_Excerpted records_:
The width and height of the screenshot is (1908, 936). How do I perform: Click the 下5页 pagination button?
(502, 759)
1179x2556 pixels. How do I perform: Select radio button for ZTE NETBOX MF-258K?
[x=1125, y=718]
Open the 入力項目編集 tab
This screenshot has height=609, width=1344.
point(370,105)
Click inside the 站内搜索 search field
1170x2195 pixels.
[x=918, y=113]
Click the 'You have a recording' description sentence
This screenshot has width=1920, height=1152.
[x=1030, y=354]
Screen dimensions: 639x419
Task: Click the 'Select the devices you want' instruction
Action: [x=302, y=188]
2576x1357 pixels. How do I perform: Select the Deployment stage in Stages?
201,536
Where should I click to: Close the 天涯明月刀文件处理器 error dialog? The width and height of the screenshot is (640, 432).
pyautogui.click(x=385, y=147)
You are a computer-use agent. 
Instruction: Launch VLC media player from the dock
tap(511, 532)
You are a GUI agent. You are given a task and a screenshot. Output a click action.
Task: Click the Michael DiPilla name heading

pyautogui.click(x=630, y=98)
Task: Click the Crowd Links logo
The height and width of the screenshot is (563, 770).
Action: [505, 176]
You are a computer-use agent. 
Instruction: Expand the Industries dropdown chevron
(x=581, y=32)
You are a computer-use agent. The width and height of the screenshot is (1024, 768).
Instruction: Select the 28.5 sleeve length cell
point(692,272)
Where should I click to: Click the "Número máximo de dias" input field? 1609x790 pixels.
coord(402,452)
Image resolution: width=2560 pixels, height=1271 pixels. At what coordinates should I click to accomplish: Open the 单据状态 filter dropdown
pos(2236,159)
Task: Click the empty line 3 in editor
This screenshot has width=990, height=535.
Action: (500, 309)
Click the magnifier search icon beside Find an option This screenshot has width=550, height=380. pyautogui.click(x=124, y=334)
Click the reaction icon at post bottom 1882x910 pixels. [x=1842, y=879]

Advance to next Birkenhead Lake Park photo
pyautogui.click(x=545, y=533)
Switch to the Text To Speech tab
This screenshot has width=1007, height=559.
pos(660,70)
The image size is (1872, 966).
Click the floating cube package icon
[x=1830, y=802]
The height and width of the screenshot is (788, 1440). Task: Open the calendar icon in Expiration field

_What the task requires_:
Please copy out the records from the very first line through the line containing "point(370,105)", with both of those lines included and every line kept word for word.

_Finished answer_:
The width and height of the screenshot is (1908, 936). How do I perform: Click the 下5页 pagination button?
(502, 759)
1179x2556 pixels. How do I perform: Select radio button for ZTE NETBOX MF-258K?
[x=1125, y=718]
Open the 入力項目編集 tab
This screenshot has height=609, width=1344.
point(370,105)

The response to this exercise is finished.